Now he didn’t have the internet, but I imagine the arrival of Jesus and the followers felt a little like a flash mob to those unsuspecting communities they met along the way. And I bet the impact was very similar. A message of Good News in the middle of everyday life. Can you imagine the emotional experience that must have been for both the given and the receiver?
“What happened to us as a church?” asked Greta Conrads, a young adult from the community I serve. “The church in Jesus day seemed to be fun and free and risky. I want to see more of that”.
I hear plenty of pastors and leader tell me that they don’t have enough youth in their church to have a youth group – let alone a flash mob. Our young people, such as Greta, aren’t worrying about numbers. They are the voice of Jesus asking us: why are we here? What have we done today? They are the spirited disciples waiting, eager, to be called.
So how do we call them? In my conversation with youth, they tell me:
Don’t take attendance: Our youth have a lot going on, and if they want to play hockey or sing in a community choir, that means they will probably miss church on occasion. It’s not how often they come that matters to them – it’s what they do when they are here. And it doesn’t have to be happen only on Sunday morning.
Don’t make them sit there: It’s amazing what happens every time I ask a young person to read in church, or serve as acolyte or worship assistant, or perform an anthem, and even preach a sermon. They say yes.
Value them: Youth tell me that sometimes they feel like they are members-in-waiting, holding the place for their adult selves. They are secondary voices at annual meetings, or Christmas pageant performers. Don’t underestimate the power of engaged and energetic youth – even a small group of youth – to inspire the rest of us. To lead us forward in the gospel.

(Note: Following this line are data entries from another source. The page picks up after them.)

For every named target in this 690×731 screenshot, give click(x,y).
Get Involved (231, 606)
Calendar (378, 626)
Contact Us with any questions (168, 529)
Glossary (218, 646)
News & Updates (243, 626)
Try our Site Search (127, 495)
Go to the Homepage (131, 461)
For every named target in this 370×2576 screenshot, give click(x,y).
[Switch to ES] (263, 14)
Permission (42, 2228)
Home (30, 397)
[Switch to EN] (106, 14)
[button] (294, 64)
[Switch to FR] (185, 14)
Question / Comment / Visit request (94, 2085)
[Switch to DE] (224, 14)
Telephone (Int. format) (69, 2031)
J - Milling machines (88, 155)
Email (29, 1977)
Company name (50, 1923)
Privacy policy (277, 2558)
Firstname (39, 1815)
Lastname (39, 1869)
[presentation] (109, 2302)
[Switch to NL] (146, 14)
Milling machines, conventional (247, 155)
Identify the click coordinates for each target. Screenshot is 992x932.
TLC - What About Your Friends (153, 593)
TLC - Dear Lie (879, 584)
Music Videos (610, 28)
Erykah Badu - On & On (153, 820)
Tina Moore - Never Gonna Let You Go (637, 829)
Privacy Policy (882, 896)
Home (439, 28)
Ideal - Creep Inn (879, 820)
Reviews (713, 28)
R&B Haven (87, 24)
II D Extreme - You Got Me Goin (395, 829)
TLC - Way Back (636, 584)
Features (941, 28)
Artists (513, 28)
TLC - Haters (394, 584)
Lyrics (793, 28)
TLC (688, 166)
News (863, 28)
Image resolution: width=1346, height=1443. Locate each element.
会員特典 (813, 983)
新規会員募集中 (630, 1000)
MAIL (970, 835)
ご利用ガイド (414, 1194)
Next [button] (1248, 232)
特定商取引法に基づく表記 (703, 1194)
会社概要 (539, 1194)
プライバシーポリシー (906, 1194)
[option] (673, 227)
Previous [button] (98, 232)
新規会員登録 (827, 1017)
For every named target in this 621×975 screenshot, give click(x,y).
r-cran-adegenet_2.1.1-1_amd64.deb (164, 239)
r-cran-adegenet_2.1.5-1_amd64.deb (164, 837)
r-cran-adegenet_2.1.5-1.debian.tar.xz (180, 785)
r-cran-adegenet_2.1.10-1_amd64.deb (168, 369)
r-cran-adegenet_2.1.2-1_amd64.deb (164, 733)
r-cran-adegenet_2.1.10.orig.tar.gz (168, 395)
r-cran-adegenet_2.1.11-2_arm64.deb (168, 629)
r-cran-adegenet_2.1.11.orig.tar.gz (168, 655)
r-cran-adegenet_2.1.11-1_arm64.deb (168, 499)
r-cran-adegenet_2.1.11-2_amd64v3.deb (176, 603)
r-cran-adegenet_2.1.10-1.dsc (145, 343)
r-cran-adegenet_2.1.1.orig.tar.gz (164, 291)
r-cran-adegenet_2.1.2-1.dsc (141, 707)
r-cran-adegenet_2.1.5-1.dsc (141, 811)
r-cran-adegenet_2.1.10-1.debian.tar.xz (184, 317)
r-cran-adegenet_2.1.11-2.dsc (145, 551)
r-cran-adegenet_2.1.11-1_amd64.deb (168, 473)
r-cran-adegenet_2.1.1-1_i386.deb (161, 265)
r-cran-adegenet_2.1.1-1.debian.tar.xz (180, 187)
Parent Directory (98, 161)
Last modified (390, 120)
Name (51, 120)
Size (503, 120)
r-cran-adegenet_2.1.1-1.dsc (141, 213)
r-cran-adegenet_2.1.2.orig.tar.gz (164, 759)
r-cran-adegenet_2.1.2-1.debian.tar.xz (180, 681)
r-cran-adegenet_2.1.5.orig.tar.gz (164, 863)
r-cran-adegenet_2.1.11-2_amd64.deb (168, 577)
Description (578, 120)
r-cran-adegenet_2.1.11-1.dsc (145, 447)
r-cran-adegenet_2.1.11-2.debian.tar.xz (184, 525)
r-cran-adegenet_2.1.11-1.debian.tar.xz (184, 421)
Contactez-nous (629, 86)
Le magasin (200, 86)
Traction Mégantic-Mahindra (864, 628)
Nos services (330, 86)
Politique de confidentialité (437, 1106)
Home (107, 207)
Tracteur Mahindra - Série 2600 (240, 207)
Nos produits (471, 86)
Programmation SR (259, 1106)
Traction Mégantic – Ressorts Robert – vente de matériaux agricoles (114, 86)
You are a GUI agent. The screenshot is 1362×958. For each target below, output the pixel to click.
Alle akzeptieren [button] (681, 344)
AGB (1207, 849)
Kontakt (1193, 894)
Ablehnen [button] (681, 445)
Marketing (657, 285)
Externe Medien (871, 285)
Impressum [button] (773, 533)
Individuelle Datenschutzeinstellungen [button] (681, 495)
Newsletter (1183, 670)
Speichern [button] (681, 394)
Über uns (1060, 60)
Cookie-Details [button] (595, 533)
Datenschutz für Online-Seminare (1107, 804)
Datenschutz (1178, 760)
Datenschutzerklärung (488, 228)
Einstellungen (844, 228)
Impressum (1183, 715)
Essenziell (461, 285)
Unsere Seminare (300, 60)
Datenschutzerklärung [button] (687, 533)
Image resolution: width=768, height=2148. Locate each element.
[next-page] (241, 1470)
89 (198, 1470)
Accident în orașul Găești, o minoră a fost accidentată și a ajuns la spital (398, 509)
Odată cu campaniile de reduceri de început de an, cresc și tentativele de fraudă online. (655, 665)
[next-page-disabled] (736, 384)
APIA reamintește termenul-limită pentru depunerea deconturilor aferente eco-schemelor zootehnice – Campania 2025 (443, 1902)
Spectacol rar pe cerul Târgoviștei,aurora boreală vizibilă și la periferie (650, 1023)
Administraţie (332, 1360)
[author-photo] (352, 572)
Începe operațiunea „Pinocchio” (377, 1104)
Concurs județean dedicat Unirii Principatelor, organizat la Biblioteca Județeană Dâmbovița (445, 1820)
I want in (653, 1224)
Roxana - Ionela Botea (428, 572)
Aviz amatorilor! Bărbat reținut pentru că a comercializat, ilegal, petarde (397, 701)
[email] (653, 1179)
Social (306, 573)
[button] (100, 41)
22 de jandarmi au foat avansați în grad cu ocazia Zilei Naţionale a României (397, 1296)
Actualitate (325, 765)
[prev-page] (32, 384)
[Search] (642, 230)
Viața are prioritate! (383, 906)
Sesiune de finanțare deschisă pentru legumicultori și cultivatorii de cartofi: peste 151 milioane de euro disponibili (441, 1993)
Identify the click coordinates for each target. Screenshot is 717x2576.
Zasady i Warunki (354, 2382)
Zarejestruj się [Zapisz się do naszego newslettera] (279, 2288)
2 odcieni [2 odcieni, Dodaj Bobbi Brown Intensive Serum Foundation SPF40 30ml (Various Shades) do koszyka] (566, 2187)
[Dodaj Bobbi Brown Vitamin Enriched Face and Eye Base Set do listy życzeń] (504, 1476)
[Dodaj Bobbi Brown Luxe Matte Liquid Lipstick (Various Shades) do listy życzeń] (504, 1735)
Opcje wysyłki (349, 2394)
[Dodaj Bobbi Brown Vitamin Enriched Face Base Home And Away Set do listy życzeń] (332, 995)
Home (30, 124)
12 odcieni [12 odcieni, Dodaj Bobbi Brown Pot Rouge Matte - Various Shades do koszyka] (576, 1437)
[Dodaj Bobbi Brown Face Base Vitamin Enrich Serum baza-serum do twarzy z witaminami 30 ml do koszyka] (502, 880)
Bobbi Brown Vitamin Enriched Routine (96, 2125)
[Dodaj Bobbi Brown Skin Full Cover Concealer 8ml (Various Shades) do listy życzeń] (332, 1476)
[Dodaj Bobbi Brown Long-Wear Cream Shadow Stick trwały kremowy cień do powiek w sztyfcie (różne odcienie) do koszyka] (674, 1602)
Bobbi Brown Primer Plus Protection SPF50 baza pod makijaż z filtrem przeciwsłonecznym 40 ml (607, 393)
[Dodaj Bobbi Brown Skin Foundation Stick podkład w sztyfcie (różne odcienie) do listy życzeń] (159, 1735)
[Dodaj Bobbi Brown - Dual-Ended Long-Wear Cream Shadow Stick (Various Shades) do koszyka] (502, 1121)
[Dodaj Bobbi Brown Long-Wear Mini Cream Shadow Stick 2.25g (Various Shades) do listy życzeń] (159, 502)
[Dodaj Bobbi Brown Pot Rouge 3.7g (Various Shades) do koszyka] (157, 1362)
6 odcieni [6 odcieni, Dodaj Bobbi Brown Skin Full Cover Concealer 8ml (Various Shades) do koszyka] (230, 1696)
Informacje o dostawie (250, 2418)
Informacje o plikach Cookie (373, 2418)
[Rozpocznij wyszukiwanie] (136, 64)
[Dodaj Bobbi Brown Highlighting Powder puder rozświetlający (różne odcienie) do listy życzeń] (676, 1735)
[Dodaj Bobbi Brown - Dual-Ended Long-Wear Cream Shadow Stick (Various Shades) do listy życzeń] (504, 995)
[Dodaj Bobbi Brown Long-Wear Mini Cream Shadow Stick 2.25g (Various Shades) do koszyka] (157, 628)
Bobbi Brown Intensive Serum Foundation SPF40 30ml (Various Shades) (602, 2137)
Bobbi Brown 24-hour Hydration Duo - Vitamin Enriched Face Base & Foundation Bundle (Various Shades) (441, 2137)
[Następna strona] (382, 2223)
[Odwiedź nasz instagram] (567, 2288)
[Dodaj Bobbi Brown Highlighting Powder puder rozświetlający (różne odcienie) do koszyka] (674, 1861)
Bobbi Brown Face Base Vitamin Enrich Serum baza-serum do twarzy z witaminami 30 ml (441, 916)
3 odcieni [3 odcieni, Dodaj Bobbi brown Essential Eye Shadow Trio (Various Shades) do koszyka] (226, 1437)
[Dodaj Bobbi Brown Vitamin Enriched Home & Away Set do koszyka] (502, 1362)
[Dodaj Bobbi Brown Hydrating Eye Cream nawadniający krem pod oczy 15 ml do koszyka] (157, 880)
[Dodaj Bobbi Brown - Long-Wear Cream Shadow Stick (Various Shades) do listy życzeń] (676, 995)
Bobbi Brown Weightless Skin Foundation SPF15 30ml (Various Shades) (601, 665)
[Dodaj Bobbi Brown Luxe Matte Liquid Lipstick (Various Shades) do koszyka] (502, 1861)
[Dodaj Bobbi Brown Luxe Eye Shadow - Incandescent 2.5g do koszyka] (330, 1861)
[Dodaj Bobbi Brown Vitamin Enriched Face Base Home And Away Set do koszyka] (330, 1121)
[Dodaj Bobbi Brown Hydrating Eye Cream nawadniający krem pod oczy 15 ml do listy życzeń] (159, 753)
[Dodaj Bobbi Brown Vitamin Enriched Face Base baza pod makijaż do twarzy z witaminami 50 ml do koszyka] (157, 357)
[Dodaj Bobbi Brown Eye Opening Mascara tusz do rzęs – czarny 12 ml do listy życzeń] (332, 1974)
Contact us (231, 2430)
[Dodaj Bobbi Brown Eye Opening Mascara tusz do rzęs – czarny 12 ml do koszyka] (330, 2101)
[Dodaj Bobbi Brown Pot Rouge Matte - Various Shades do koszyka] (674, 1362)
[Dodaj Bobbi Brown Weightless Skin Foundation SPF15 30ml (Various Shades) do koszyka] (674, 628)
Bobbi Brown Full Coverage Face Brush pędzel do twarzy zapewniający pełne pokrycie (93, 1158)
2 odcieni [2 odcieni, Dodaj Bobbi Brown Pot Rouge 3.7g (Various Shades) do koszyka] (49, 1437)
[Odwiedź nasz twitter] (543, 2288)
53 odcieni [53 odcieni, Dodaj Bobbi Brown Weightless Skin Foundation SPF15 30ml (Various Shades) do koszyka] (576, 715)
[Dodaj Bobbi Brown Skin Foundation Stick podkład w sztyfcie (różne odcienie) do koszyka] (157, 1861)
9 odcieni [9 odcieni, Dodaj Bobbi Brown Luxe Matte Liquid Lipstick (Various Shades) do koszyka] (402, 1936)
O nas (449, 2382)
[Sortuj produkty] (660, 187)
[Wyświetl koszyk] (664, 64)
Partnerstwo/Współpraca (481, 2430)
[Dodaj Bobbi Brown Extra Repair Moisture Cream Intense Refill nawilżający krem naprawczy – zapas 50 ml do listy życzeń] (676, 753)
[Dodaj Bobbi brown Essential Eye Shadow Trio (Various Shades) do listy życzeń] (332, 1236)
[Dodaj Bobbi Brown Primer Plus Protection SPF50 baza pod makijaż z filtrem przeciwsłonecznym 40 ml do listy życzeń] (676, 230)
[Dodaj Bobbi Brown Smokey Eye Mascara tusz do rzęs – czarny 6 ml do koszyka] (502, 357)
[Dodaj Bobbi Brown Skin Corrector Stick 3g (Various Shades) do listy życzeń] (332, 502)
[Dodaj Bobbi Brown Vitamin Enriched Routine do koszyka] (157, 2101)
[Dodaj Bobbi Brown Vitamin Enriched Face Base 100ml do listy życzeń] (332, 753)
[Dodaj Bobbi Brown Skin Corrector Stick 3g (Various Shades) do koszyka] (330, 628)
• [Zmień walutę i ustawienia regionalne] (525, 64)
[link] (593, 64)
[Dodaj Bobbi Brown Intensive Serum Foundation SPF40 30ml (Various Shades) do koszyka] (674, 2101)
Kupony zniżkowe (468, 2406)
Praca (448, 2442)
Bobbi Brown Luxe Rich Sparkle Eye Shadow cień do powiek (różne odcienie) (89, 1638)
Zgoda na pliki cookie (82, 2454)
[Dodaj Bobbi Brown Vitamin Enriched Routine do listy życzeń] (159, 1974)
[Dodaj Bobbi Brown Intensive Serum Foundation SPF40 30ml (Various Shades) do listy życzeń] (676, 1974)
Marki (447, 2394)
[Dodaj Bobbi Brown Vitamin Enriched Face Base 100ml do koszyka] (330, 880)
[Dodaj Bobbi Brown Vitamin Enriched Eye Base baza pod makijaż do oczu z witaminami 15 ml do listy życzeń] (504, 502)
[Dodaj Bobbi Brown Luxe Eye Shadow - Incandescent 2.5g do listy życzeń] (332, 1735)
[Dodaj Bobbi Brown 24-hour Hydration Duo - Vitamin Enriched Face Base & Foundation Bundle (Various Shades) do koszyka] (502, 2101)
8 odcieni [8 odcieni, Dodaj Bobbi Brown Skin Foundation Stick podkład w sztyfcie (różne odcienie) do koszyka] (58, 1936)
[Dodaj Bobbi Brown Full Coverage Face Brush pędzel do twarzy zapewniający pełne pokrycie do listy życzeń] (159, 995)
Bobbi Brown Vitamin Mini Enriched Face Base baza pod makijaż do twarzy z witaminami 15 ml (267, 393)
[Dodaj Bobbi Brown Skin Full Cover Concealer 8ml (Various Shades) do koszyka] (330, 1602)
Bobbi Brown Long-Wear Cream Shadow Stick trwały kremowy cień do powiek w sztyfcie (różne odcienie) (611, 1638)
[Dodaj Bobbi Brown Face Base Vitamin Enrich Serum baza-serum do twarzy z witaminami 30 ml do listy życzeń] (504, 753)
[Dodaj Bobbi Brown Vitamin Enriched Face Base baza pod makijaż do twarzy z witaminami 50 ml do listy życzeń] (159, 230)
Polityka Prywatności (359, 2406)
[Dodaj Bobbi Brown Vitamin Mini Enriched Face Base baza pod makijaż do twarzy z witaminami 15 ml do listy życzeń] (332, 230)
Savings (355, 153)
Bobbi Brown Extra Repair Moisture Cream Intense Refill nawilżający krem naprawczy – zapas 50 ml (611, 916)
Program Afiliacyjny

Teach them: It is not enough to say, “Do the right thing, be a good person.” That’s not where Jesus stopped the conversation. Jesus was a practical and strategic leader. Our youth want those same skills. It’s not useful to urge them to stand up to bullying, for instance, if we do not give them the steps to do so. Jesus, for instance, surrounded himself with the disciples, and as a group they spoke against what they knew was wrong in society. Our youth can learn do the same: to rally their friends to confront the bully. They can learn public speaking, how to foster positive mental health, how to manage their digital lives. In this way, the church takes on the responsibility of training the next generation of leaders – not just the next generation of Lutherans.
Be as bold as a Flash Mob: Last year, the confirmation class at Saint John, Ottawa showed up unexpectedly at a senior’s residence and performed a play. It was their idea: a spontaneous gift to some lonely people who don’t see many youth. It was huge hit with the residents. This Fall a student ministry group at the University of Ottawa called Open Table have other plans: to go to the market and hand out pieces of pie to the homeless, just to brighten someones day. Our young people live in an age where time moves quickly, and they don’t want to sit around in committees all day. They want to be a part of something that makes the world a better place, one random act of generosity at a time.
Our young people travel effortlessly in a society where one well-placed tweet on Twitter or one strategic video on YouTube can make millions pay attention. They already recognize the power of a small group of risk-takers to move a crowd, to get everyone singing the Hallelujah chorus. It’s time we let them teach us. After all, it’s boring on the sidelines.